The bionic robot is designed with a body that houses power components and four independently actuated legs attached to its sides. Each leg features a serial structure with three rotational degrees of freedom: a rotation joint at the hip (for mode switching), a hip joint for thigh movement, and a knee joint for calf movement. The foot consists of two rubber wheels to increase traction. This configuration enables the robot to emulate the crawling gait of turtles, where the body remains in contact with the ground for stability on soft surfaces, and the walking gait of goats, which offers agility on hard terrain. The mechanical design prioritizes lightweight materials and compact actuators to ensure efficiency.
This image illustrates the conceptual design of the bionic robot, highlighting its leg structure and dual-mode capability. By mimicking biological systems, this bionic robot aims to achieve robust performance across various environments.
To analyze and control the bionic robot’s motion, I establish a kinematic model for a single leg using the Denavit-Hartenberg (D-H) method. For the right front leg, coordinate frames are assigned at the rotation joint (base frame {o}), hip joint {o1}, knee joint {o2}, and foot tip {op}. The D-H parameters are summarized in Table 1, where $l_0$, $l_1$, and $l_2$ represent the lengths of the rotation link, thigh, and calf, respectively; $\alpha_{i-1}$ is the twist angle; $d_i$ is the link offset; and $\theta_i$ is the joint variable.
| Frame | $l_{i-1}$ (mm) | $\alpha_{i-1}$ (°) | $d_i$ (mm) | Joint Variable $\theta_i$ (°) |
|---|---|---|---|---|
| o | 0 | 0 | 0 | $\theta_1$ |
| o1 | $l_0$ | $\frac{\pi}{2}$ | 0 | $\theta_2$ |
| o2 | $l_1$ | 0 | 0 | $\theta_3$ |
| op | $l_2$ | 0 | 0 | 0 |
The homogeneous transformation matrix from frame {i-1} to {i} is given by:
$$^{i-1}_i T = \begin{bmatrix} c\theta_i & -s\theta_i & 0 & l_{i-1} \\ s\theta_i c\alpha_{i-1} & c\theta_i c\alpha_{i-1} & -s\alpha_{i-1} & -d_i s\alpha_{i-1} \\ s\theta_i s\alpha_{i-1} & c\theta_i s\alpha_{i-1} & c\alpha_{i-1} & d_i c\alpha_{i-1} \\ 0 & 0 & 0 & 1 \end{bmatrix}$$
where $c$ and $s$ denote cosine and sine functions, respectively.

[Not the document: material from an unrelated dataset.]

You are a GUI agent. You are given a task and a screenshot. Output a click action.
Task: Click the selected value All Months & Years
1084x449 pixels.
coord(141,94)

The overall transformation from the base frame to the foot tip is computed as:
$$^B_p T = ^0_1 T \cdot ^1_2 T \cdot ^2_3 T \cdot ^3_P T$$
Substituting the parameters yields the foot tip position coordinates $(P_x, P_y, P_z)$:
$$ \begin{bmatrix} P_x \\ P_y \\ P_z \end{bmatrix} = \begin{bmatrix} l_2 c_1 c_{23} + l_1 c_1 c_2 + l_0 c_1 \\ l_2 s_1 c_{23} + l_1 s_1 c_2 + l_0 s_1 \\ l_2 s_{23} + l_1 s_2 \end{bmatrix} $$
Here, $c_{ij} = \cos(\theta_i + \theta_j)$ and $s_{ij} = \sin(\theta_i + \theta_j)$. This kinematic model is essential for gait planning and parameter optimization of the bionic robot.

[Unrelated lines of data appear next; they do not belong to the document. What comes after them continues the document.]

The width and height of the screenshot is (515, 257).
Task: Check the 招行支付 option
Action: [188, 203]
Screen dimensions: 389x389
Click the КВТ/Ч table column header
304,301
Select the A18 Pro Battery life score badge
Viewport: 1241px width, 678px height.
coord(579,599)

The leg dimensions critically influence the bionic robot’s performance, particularly the foot workspace. To ensure optimal motion, I aim to maximize the area of the foot trajectory within a valid region defined by the maximum step length $S = 120$ mm and leg lift height $h = 50$ mm, while minimizing energy-wasting extra space. Constraints include total leg length between 200 mm and 220 mm, thigh length $l_1$ between 20 mm and 180 mm, and calf length $l_2$ between 20 mm and 180 mm. Using MATLAB and Monte Carlo simulations, I analyze the foot workspace for different thigh-to-calf ratios from 1:9 to 9:1. The results, presented in Table 2, show the area inside and outside the valid region.

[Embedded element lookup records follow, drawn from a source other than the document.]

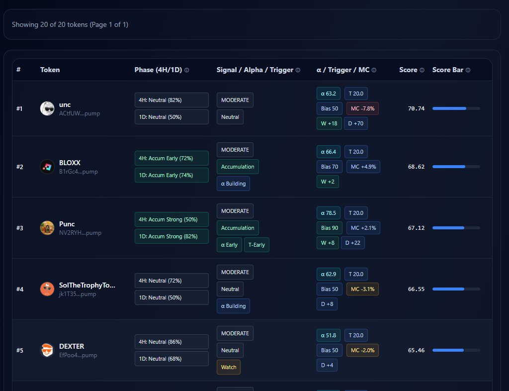The height and width of the screenshot is (391, 509).
Task: Click the unc token avatar icon
Action: coord(47,108)
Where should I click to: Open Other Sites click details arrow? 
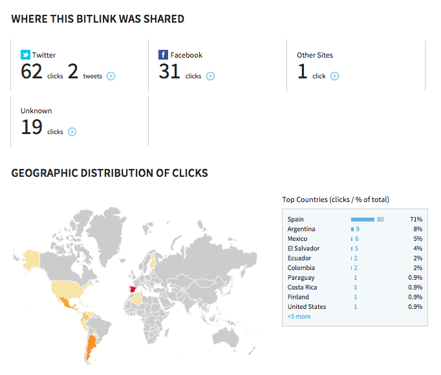click(334, 76)
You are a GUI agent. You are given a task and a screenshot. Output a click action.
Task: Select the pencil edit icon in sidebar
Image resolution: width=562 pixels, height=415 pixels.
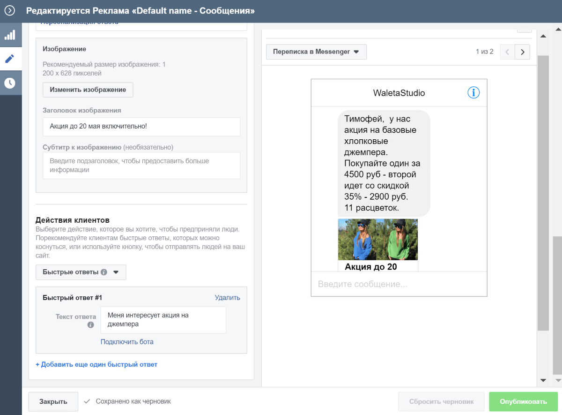pyautogui.click(x=10, y=59)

| Leg Length Ratio (Thigh:Calf) | Area Inside Valid Region (mm²) | Area Outside Valid Region (mm²) | Percentage Inside Valid Region (%) |
|---|---|---|---|
| 1:9 | 141 | 1629 | 2.01 |
| 2:8 | 650 | 2471 | 9.28 |
| 3:7 | 3415 | 3981 | 48.78 |
| 4:6 | 5760 | 5893 | 82.28 |
| 1:1 | 6249 | 5731 | 89.27 |
| 6:4 | 6048 | 5613 | 86.40 |
| 7:3 | 5270 | 5496 | 75.28 |
| 8:2 | 3726 | 3901 | 53.23 |
| 9:1 | 1572 | 4175 | 22.46 |
The analysis reveals that ratios between 4:6 and 6:4 yield over 80% of the foot workspace within the valid region, indicating efficient motion. Considering overall size and assembly constraints, I select a ratio of 9:11, with thigh length $l_1 = 90$ mm and calf length $l_2 = 110$ mm. The rotation link length is set to $l_0 = 50$ mm to accommodate actuators. This optimization ensures that the bionic robot’s legs provide a balanced workspace for effective locomotion.
Gait parameters, including leg lift height $h$, step length $S$, and gait cycle $T$, significantly impact the bionic robot’s speed and stability. To evaluate these effects, I define a comprehensive evaluation function $K$ that incorporates average forward speed $v_x$, vertical抖动 $\delta_{dz}$, roll angle $\delta_R$, pitch angle $\delta_P$, and yaw angle $\delta_Y$:
$$ K = A v_x + B \delta_{dz} + C \delta_R + D \delta_P + E \delta_Y $$
Weight coefficients are assigned based on simulation experience and desired outcomes: $A = 0.5$ (since $v_x$ is beneficial), $B = -2$, $C = -1$, $D = -1$, and $E = -1$ (as stability metrics are detrimental when high). A higher $K$ value indicates better overall performance, with $K > 85$ denoting excellent motion, $75 \leq K < 85$ acceptable, and $K < 75$ poor or failed motion.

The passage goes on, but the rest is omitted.